Ao longo dos anos Portugal vem apresentando indicadores positivos de qualidade de serviço na rede elétrica. A infraestrutura responde razoavelmente bem às flutuações diárias do consumo, às variações sazonais da procura e à crescente incorporação de eletricidade renovável. Mesmo no verão, quando parte do país ruma ao Algarve de férias e puxa pelo consumo a Sul, o sistema aguenta: dados da E-Redes mostram que em agosto do ano passado o consumo elétrico no distrito de Faro superou os 261 gigawatts hora (GWh), mais 42% do que em abril. As redes têm de estar preparadas e dimensionadas para distintos perfis de procura ao longo do ano. E a perspetiva de uma ainda maior quota de eletricidade renovável obrigará o país a estar dotado de flexibilidade adicional. Esta quinta-feira, à boleia da guerra entre a Rússia e a Ucrânia, a cotação de referência do gás natural na Europa subiu para o valor mais alto desde dezembro do ano passado, o que reforça a importância de tornar o sistema elétrico menos vulnerável ao preço de um recurso que não controlamos. Um dos grandes desafios dos próximos anos será alcançar níveis relevantes de armazenamento com baterias. O tiro de partida acaba de ser dado.

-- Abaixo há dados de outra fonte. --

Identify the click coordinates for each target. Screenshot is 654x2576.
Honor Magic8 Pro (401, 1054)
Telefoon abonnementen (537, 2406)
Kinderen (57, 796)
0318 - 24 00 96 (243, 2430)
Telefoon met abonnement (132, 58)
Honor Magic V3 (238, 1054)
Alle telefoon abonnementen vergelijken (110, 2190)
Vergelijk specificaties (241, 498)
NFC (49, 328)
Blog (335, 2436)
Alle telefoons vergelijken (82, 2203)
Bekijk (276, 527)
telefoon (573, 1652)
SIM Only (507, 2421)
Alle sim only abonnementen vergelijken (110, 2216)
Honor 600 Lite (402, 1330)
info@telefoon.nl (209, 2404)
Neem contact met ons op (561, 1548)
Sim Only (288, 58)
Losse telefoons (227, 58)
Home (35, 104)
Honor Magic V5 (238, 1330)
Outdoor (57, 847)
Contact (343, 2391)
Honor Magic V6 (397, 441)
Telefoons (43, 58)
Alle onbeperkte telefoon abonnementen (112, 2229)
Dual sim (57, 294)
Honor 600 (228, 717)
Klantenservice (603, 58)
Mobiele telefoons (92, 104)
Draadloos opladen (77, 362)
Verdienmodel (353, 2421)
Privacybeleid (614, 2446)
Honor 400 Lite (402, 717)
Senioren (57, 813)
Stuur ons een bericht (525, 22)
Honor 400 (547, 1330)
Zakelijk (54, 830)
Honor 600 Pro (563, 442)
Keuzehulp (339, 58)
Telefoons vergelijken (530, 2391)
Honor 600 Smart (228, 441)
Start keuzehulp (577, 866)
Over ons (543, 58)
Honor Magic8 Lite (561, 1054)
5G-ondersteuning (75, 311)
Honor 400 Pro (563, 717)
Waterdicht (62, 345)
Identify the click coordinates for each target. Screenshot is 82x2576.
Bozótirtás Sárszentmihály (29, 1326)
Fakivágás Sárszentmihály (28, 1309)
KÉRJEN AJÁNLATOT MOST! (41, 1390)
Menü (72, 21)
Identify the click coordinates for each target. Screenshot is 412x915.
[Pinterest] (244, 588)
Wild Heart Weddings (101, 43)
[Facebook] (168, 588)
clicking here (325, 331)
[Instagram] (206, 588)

Já tínhamos analisado o tema das baterias numa das primeiras edições desta newsletter, em abril do ano passado, mas hoje o tema volta a ganhar importância, à luz do aviso que o Fundo Ambiental tem em marcha, e justifica que o revisitemos.
O Governo anunciou no final de julho a abertura de um prometido aviso do Fundo Ambiental para distribuir 99,75 milhões de euros de verbas do Plano de Recuperação e Resiliência (PRR) para sistemas de baterias acoplados a unidades de produção de eletricidade renovável, como centrais solares e parques eólicos. O aviso visa apoiar as empresas de energia para que até final de 2025 ponham em operação até 500 megawatts (MW) de potência de armazenamento em Portugal Continental. Cada projeto poderá obter no máximo 30 milhões de euros, mas o valor do apoio não pode ir além de 20% do custo total. Na avaliação das candidaturas, os projetos de baterias a instalar em centrais já com licença de exploração levarão mais pontos do que projetos para centrais em fases mais atrasadas.
O aviso do Fundo Ambiental apenas apoia investimento em baterias acopladas a centrais de fontes renováveis, excluindo sistemas autónomos de baterias. Ao Expresso o Ministério do Ambiente e Energia esclareceu que “tomou as diligências necessárias junto da Comissão Europeia no sentido de averiguar a possibilidade de abrir o procedimento a sistemas de armazenamento autónomo, o que se veio a verificar inviável”. É que, segundo o Governo, incluir esse tipo de armazenamento implicaria abrir um processo de consulta a Bruxelas e “um período nunca inferior a seis meses”, o que “colocaria em risco” os prazos de conclusão dos projetos no âmbito do PRR. E a resposta do Ministério vem com uma alfinetada (já não é a primeira) ao anterior Executivo: “Para que estes timings fossem compatíveis, deveria o anterior governo ter tomado essas diligências, algo que nunca se verificou”. Questionado sobre se tenciona vir a alocar algum montante do PRR a um novo aviso para projetos autónomos de baterias, e quando, o Ministério do Ambiente diz apenas que está “a analisar essa possibilidade”.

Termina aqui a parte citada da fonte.